Records shown ::

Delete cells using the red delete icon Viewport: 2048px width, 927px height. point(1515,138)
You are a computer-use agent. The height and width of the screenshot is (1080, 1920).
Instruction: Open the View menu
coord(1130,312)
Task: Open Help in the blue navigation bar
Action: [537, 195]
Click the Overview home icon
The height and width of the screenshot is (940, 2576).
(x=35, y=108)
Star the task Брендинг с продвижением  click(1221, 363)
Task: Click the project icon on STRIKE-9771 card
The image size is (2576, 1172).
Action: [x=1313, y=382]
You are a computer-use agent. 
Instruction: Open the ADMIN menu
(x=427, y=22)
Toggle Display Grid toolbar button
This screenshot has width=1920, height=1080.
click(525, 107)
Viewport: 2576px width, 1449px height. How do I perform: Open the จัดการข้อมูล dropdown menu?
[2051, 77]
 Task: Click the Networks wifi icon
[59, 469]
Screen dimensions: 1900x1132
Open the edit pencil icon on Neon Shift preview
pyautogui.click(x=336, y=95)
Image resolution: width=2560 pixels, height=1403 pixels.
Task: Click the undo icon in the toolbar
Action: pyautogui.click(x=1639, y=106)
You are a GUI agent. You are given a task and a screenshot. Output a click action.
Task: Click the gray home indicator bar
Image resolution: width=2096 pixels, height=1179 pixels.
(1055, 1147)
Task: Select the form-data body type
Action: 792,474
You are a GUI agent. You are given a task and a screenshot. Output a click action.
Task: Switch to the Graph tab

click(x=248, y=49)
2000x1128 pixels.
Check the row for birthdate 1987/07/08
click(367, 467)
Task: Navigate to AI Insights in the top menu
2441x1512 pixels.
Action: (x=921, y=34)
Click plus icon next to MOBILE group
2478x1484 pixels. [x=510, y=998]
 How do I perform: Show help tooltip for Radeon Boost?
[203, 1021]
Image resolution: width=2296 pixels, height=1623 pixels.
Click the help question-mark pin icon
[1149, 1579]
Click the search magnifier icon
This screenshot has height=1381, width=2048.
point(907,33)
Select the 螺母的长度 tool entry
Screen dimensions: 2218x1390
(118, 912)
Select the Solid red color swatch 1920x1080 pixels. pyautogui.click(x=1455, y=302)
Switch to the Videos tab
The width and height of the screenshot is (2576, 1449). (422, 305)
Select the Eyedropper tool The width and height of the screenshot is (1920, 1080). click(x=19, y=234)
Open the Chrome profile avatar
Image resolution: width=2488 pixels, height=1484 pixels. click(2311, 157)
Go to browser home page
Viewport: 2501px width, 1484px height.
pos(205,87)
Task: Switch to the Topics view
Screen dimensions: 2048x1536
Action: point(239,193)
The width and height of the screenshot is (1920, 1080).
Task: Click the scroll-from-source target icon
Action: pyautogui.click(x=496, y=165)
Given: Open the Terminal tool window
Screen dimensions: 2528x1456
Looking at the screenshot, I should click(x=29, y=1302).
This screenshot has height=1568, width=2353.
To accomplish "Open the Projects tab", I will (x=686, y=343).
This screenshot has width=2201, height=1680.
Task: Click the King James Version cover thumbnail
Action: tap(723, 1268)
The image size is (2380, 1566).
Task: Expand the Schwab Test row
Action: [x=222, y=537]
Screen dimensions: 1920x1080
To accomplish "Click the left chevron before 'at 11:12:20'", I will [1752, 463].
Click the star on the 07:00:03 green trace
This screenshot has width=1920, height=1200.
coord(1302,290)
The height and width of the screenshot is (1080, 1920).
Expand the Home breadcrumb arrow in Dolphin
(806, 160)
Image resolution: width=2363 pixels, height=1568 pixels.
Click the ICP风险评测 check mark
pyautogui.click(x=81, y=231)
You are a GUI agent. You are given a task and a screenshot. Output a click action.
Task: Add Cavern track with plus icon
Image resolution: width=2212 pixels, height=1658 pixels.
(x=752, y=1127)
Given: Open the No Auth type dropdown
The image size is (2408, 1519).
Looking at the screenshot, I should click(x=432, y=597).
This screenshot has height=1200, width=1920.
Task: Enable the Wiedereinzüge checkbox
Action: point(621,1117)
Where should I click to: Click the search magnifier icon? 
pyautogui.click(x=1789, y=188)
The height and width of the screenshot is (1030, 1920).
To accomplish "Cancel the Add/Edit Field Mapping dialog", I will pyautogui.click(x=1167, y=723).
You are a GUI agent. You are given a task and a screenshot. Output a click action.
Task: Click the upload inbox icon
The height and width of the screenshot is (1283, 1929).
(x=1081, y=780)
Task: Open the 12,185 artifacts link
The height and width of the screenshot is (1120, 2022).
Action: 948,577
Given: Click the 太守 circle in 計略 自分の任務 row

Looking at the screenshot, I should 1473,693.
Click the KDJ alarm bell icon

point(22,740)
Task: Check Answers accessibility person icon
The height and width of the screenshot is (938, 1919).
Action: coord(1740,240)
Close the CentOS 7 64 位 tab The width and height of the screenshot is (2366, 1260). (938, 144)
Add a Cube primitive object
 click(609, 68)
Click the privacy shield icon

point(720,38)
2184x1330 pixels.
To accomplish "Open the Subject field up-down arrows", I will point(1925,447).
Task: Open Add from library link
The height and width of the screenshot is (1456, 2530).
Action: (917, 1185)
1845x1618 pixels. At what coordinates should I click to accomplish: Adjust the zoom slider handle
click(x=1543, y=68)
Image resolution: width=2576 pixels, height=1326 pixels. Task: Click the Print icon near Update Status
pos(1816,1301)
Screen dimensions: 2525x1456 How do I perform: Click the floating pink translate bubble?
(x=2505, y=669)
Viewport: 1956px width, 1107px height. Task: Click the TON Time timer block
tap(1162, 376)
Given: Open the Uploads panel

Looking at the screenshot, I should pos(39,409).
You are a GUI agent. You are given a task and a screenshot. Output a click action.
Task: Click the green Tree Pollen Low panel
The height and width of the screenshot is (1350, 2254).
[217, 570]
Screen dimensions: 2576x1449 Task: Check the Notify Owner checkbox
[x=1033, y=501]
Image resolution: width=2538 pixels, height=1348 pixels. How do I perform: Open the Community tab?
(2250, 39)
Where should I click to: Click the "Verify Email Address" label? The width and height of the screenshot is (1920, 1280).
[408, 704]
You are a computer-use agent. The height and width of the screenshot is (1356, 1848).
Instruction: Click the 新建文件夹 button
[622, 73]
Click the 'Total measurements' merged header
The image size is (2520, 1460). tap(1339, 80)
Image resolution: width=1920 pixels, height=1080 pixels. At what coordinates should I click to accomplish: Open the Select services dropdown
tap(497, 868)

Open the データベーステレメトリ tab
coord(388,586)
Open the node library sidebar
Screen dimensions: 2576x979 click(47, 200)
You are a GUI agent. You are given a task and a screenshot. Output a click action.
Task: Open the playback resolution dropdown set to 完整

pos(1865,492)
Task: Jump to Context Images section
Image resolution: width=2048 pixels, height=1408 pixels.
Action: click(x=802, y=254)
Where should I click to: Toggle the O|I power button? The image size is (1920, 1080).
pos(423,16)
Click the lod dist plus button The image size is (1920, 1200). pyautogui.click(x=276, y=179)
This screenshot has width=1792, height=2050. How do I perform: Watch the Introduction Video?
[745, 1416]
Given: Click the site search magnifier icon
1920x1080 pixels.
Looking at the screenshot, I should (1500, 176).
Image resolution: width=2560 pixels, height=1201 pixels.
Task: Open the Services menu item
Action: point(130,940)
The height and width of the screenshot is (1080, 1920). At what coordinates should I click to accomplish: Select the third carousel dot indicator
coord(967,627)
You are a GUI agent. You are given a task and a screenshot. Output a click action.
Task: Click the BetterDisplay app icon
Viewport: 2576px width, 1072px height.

Brief ::
Transcribe all of the material exactly. Omit nothing.

Solved problem ::
Delete cells using the red delete icon Viewport: 2048px width, 927px height. point(1515,138)
You are a computer-use agent. The height and width of the screenshot is (1080, 1920).
Instruction: Open the View menu
coord(1130,312)
Task: Open Help in the blue navigation bar
Action: [537, 195]
Click the Overview home icon
The height and width of the screenshot is (940, 2576).
(x=35, y=108)
Star the task Брендинг с продвижением  click(1221, 363)
Task: Click the project icon on STRIKE-9771 card
The image size is (2576, 1172).
Action: [x=1313, y=382]
You are a computer-use agent. 
Instruction: Open the ADMIN menu
(x=427, y=22)
Toggle Display Grid toolbar button
This screenshot has width=1920, height=1080.
click(525, 107)
Viewport: 2576px width, 1449px height. How do I perform: Open the จัดการข้อมูล dropdown menu?
[2051, 77]
 Task: Click the Networks wifi icon
[59, 469]
Screen dimensions: 1900x1132
Open the edit pencil icon on Neon Shift preview
pyautogui.click(x=336, y=95)
Image resolution: width=2560 pixels, height=1403 pixels.
Task: Click the undo icon in the toolbar
Action: pyautogui.click(x=1639, y=106)
You are a GUI agent. You are given a task and a screenshot. Output a click action.
Task: Click the gray home indicator bar
Image resolution: width=2096 pixels, height=1179 pixels.
(1055, 1147)
Task: Select the form-data body type
Action: 792,474
You are a GUI agent. You are given a task and a screenshot. Output a click action.
Task: Switch to the Graph tab

click(x=248, y=49)
2000x1128 pixels.
Check the row for birthdate 1987/07/08
click(367, 467)
Task: Navigate to AI Insights in the top menu
2441x1512 pixels.
Action: (x=921, y=34)
Click plus icon next to MOBILE group
2478x1484 pixels. [x=510, y=998]
 How do I perform: Show help tooltip for Radeon Boost?
[203, 1021]
Image resolution: width=2296 pixels, height=1623 pixels.
Click the help question-mark pin icon
[1149, 1579]
Click the search magnifier icon
This screenshot has height=1381, width=2048.
point(907,33)
Select the 螺母的长度 tool entry
Screen dimensions: 2218x1390
(118, 912)
Select the Solid red color swatch 1920x1080 pixels. pyautogui.click(x=1455, y=302)
Switch to the Videos tab
The width and height of the screenshot is (2576, 1449). (422, 305)
Select the Eyedropper tool The width and height of the screenshot is (1920, 1080). click(x=19, y=234)
Open the Chrome profile avatar
Image resolution: width=2488 pixels, height=1484 pixels. click(2311, 157)
Go to browser home page
Viewport: 2501px width, 1484px height.
pos(205,87)
Task: Switch to the Topics view
Screen dimensions: 2048x1536
Action: point(239,193)
The width and height of the screenshot is (1920, 1080).
Task: Click the scroll-from-source target icon
Action: pyautogui.click(x=496, y=165)
Given: Open the Terminal tool window
Screen dimensions: 2528x1456
Looking at the screenshot, I should click(x=29, y=1302).
This screenshot has height=1568, width=2353.
To accomplish "Open the Projects tab", I will (x=686, y=343).
This screenshot has width=2201, height=1680.
Task: Click the King James Version cover thumbnail
Action: tap(723, 1268)
The image size is (2380, 1566).
Task: Expand the Schwab Test row
Action: [x=222, y=537]
Screen dimensions: 1920x1080
To accomplish "Click the left chevron before 'at 11:12:20'", I will [1752, 463].
Click the star on the 07:00:03 green trace
This screenshot has width=1920, height=1200.
coord(1302,290)
The height and width of the screenshot is (1080, 1920).
Expand the Home breadcrumb arrow in Dolphin
(806, 160)
Image resolution: width=2363 pixels, height=1568 pixels.
Click the ICP风险评测 check mark
pyautogui.click(x=81, y=231)
You are a GUI agent. You are given a task and a screenshot. Output a click action.
Task: Add Cavern track with plus icon
Image resolution: width=2212 pixels, height=1658 pixels.
(x=752, y=1127)
Given: Open the No Auth type dropdown
The image size is (2408, 1519).
Looking at the screenshot, I should click(x=432, y=597).
This screenshot has height=1200, width=1920.
Task: Enable the Wiedereinzüge checkbox
Action: point(621,1117)
Where should I click to: Click the search magnifier icon? 
pyautogui.click(x=1789, y=188)
The height and width of the screenshot is (1030, 1920).
To accomplish "Cancel the Add/Edit Field Mapping dialog", I will pyautogui.click(x=1167, y=723).
You are a GUI agent. You are given a task and a screenshot. Output a click action.
Task: Click the upload inbox icon
The height and width of the screenshot is (1283, 1929).
(x=1081, y=780)
Task: Open the 12,185 artifacts link
The height and width of the screenshot is (1120, 2022).
Action: 948,577
Given: Click the 太守 circle in 計略 自分の任務 row

Looking at the screenshot, I should 1473,693.
Click the KDJ alarm bell icon

point(22,740)
Task: Check Answers accessibility person icon
The height and width of the screenshot is (938, 1919).
Action: coord(1740,240)
Close the CentOS 7 64 位 tab The width and height of the screenshot is (2366, 1260). (938, 144)
Add a Cube primitive object
 click(609, 68)
Click the privacy shield icon

point(720,38)
2184x1330 pixels.
To accomplish "Open the Subject field up-down arrows", I will point(1925,447).
Task: Open Add from library link
The height and width of the screenshot is (1456, 2530).
Action: (917, 1185)
1845x1618 pixels. At what coordinates should I click to accomplish: Adjust the zoom slider handle
click(x=1543, y=68)
Image resolution: width=2576 pixels, height=1326 pixels. Task: Click the Print icon near Update Status
pos(1816,1301)
Screen dimensions: 2525x1456 How do I perform: Click the floating pink translate bubble?
(x=2505, y=669)
Viewport: 1956px width, 1107px height. Task: Click the TON Time timer block
tap(1162, 376)
Given: Open the Uploads panel

Looking at the screenshot, I should pos(39,409).
You are a GUI agent. You are given a task and a screenshot. Output a click action.
Task: Click the green Tree Pollen Low panel
The height and width of the screenshot is (1350, 2254).
[217, 570]
Screen dimensions: 2576x1449 Task: Check the Notify Owner checkbox
[x=1033, y=501]
Image resolution: width=2538 pixels, height=1348 pixels. How do I perform: Open the Community tab?
(2250, 39)
Where should I click to: Click the "Verify Email Address" label? The width and height of the screenshot is (1920, 1280).
[408, 704]
You are a computer-use agent. The height and width of the screenshot is (1356, 1848).
Instruction: Click the 新建文件夹 button
[622, 73]
Click the 'Total measurements' merged header
The image size is (2520, 1460). tap(1339, 80)
Image resolution: width=1920 pixels, height=1080 pixels. At what coordinates should I click to accomplish: Open the Select services dropdown
tap(497, 868)

Open the データベーステレメトリ tab
coord(388,586)
Open the node library sidebar
Screen dimensions: 2576x979 click(47, 200)
You are a GUI agent. You are given a task and a screenshot. Output a click action.
Task: Open the playback resolution dropdown set to 完整

pos(1865,492)
Task: Jump to Context Images section
Image resolution: width=2048 pixels, height=1408 pixels.
Action: click(x=802, y=254)
Where should I click to: Toggle the O|I power button? The image size is (1920, 1080).
pos(423,16)
Click the lod dist plus button The image size is (1920, 1200). pyautogui.click(x=276, y=179)
This screenshot has width=1792, height=2050. How do I perform: Watch the Introduction Video?
[745, 1416]
Given: Click the site search magnifier icon
1920x1080 pixels.
Looking at the screenshot, I should (1500, 176).
Image resolution: width=2560 pixels, height=1201 pixels.
Task: Open the Services menu item
Action: point(130,940)
The height and width of the screenshot is (1080, 1920). At what coordinates should I click to accomplish: Select the third carousel dot indicator
coord(967,627)
You are a GUI agent. You are given a task and a screenshot. Output a click action.
Task: Click the BetterDisplay app icon
Viewport: 2576px width, 1072px height.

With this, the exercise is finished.